New on LowEndTalk? Please Register and read our Community Rules.
All new Registrations are manually reviewed and approved, so a short delay after registration may occur before your account becomes active.
All new Registrations are manually reviewed and approved, so a short delay after registration may occur before your account becomes active.
Good books on learning BGP?
Any tips for a good book on learning BGP and networks (nice would be: with BIRD) from zero to good basic understanding?
As BGP does not change that much, older books might be fine.
(no, won't be near any real network engineering, so please not Cisco etc. specific)

Comments
Just get an unfiltered session and experiment.
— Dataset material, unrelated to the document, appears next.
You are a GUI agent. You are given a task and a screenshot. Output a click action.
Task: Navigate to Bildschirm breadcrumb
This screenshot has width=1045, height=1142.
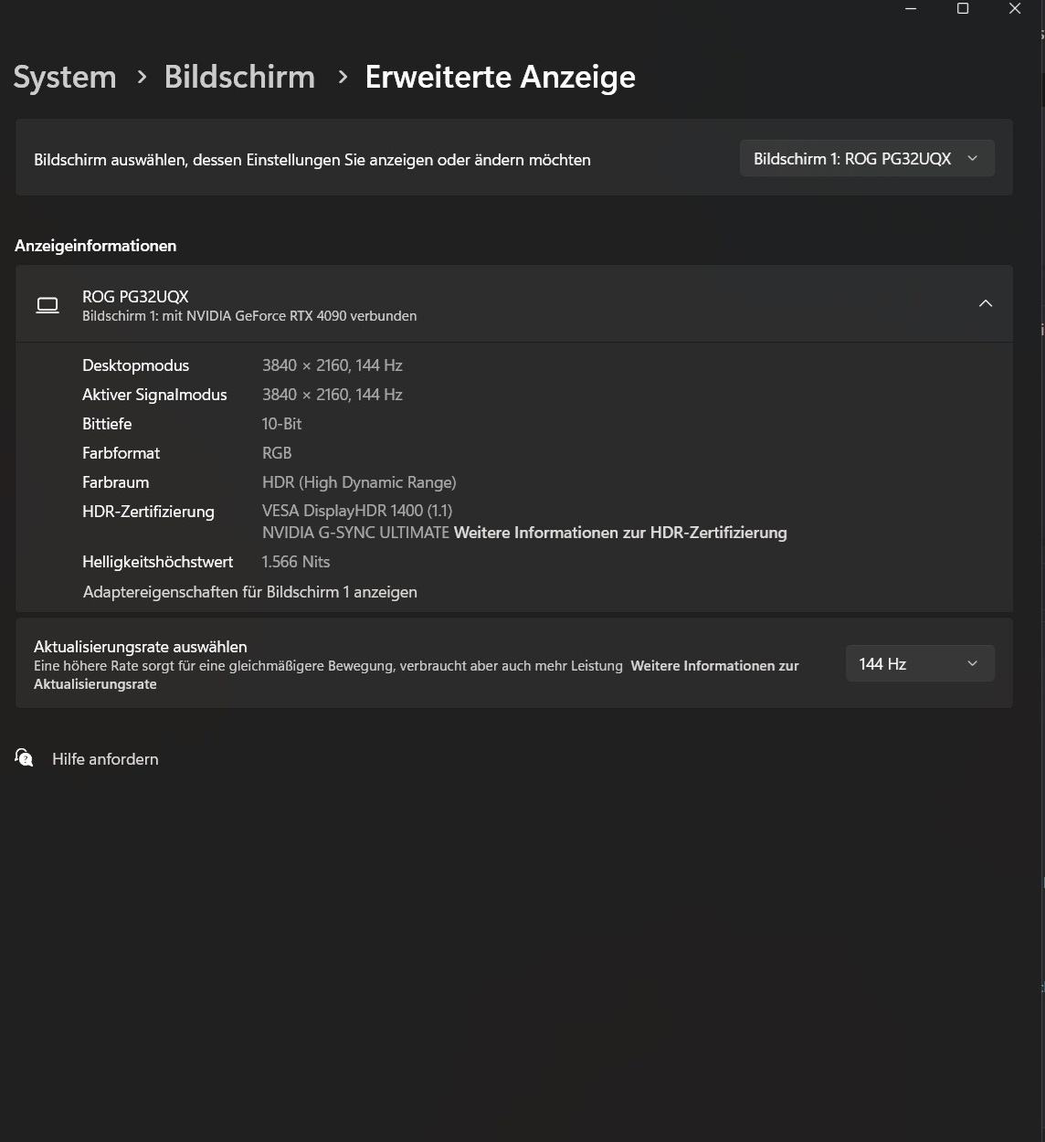pos(239,77)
No better way of learning. /s
Atm I'm down w/ covid+high fever so I won't be sitting too much at a computer. That's why I remembered the idea of books again
to read first and than break everything later while experimenting.
Sorry to hear, man. I caught COVID in Italy 3 weeks ago. Generally, 3 days with fever, which were meh, and then 2 weeks of coughing. But I can't confirm if coughing is strictly related, as I also stopped smoking around a month ago, so yeah.
I agree with @AlexBarakov . BGP is one of those things you really have to struggle with for you to fully understand its ways.
Tools such as https://www.enginyring.com/tools/bgpgen may help you to begin with.
Also, Claude free version does a nice job at explaining things. Give it a try.
Announce 8.8.8.0/24 and observe.
Plan was: first read sth., than play with e.g. internal networks for BIRD basics (e.g. with wg-Mesh by @Neoon ) than enter the play/learning zone with a ipv6 range etc.
But if no one has any good book idea, I will pester my deekseek and gpt-oss:120b again. (Deepseek might fear I'm asking it about the GFW though
)
I learned a lot of things by reading vendor documentation and relevant RFCs, not sure if this will work out for you.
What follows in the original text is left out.